Editorial
Descalificaciones en el INADI
El escándalo provocado en el INADI por el señor Morgado y la señora Rachid trasciende la anécdota o el acontecimiento singular protagonizado por dos funcionarios incompetentes o irascibles, para poner en tela de juicio una manera de concebir el poder y de beneficiarse con él. A la hora de la reflexión no deja de ser sintomático que lo sucedido en el INADI haya coincidido casi cronológicamente con el otro escándalo que compromete al gobierno nacional: el de la facción de las Madres de Plaza de Mayo lideradas por la señora Hebe de Bonafini.
En principio no deja de llamar la atención -y si se quiere, no deja de ser patético- que las máximas autoridades de una institución cuyo objetivo es la lucha contra todo tipo de discriminación y la defensa de los hábitos de la tolerancia y la comprensión, se dediquen a insultarse y a descalificarse mutuamente con los peores términos. La intervención de la policía para frenar conductas que iban más allá de los excesos verbales, evidencia la gravedad política de lo sucedido.
Si bien el gobierno nacional decidió despedir a los dos funcionarios que había nombrado, con el propósito de cauterizar con rapidez un escándalo comprometedor, Morgado y Rachid continuaron imputándose a los gritos delitos reales e imaginarios, aunque a juzgar por lo que dicen los testigos y los números, es muy probable que sean más reales que imaginarios.
Tal como se presentan los hechos, da la impresión de que el gobierno nacional no les perdona el escándalo a sus ex funcionarios. Morgado y Rachid no perdieron sus estimulantes empleos por ser corruptos, sino por no haber respetado, como se dice en las jergas del poder, “los códigos”. Ahora se sabe que, en pocos años, el INADI triplicó su presupuesto y quintuplicó su planta permanente sin que ninguno de estos despliegues de gastos se hayan justificado en términos de eficiencia.
A nadie escapa que el INADI funcionó más como una institución de propaganda del oficialismo y de sanciones a opositores que como un organismo dedicado a proteger derechos humanos. No deja de llamar la atención que la única causa que permitió promover fue la presentada por un burócrata sindical oficialista contra un dirigente opositor que en uno de sus discursos de campaña se refirió a los pobres en términos supuestamente racistas.
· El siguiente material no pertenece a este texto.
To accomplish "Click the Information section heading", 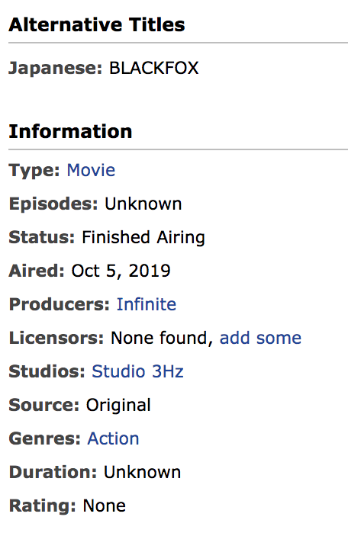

De más está decir que el INADI nunca dijo una palabra cuando la señora Bonafini -por ejemplo- calificó con términos antisemitas al periodista Horacio Verbitski o descalificó a los bolivianos por su condición racial.
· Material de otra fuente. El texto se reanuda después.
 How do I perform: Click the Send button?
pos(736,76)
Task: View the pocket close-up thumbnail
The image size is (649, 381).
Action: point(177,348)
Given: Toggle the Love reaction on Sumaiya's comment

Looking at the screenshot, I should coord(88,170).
En la designación de los directivos también predominó la tendencia a provocar golpes de efectos antes que la preocupación por crear instituciones que cumplan con sus fines. La imprevisión, el oportunismo y la demagogia tarde o temprano se pagan. En este caso, el escándalo estalló más temprano que tarde. La pregunta, entonces, es la siguiente: ¿En cuántas instituciones públicas están ocurriendo hechos parecidos que no trascienden por razones de “código”?